| Records shown |
╭──

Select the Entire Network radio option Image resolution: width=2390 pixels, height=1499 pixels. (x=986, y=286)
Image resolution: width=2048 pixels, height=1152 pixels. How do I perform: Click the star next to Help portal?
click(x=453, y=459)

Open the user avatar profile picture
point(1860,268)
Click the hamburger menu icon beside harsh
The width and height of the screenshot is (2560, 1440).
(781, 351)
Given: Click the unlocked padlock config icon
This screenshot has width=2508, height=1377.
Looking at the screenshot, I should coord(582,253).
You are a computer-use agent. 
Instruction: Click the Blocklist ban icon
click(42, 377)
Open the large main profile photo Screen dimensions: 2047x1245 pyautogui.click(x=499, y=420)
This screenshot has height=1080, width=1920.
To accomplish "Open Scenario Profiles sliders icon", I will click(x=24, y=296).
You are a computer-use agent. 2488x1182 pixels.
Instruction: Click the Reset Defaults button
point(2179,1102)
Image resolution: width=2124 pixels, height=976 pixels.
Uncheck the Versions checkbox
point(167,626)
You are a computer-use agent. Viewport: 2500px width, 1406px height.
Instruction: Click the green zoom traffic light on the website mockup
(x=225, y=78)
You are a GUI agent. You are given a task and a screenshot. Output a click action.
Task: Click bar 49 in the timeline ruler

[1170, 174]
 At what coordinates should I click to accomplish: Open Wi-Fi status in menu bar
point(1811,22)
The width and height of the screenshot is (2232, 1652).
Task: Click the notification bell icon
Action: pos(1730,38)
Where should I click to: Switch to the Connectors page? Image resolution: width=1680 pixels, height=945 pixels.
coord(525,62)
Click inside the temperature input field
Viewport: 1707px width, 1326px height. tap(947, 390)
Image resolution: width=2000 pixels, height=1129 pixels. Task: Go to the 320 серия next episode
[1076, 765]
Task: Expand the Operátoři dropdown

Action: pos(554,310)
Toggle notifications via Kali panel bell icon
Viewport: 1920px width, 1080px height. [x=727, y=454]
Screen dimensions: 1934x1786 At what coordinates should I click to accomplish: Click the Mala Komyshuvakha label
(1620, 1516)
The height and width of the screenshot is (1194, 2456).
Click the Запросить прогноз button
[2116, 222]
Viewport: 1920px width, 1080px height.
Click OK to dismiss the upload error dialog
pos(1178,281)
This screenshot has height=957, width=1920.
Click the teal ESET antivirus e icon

╰──

| What this task involves |
Could you transcribe the entries above word for word, from the line with "Instruction: Click the Blocklist ban icon" down to the line with "You are a GUI", keeping both?

| Your solution |
Instruction: Click the Blocklist ban icon
click(42, 377)
Open the large main profile photo Screen dimensions: 2047x1245 pyautogui.click(x=499, y=420)
This screenshot has height=1080, width=1920.
To accomplish "Open Scenario Profiles sliders icon", I will click(x=24, y=296).
You are a computer-use agent. 2488x1182 pixels.
Instruction: Click the Reset Defaults button
point(2179,1102)
Image resolution: width=2124 pixels, height=976 pixels.
Uncheck the Versions checkbox
point(167,626)
You are a computer-use agent. Viewport: 2500px width, 1406px height.
Instruction: Click the green zoom traffic light on the website mockup
(x=225, y=78)
You are a GUI agent. You are given a task and a screenshot. Output a click action.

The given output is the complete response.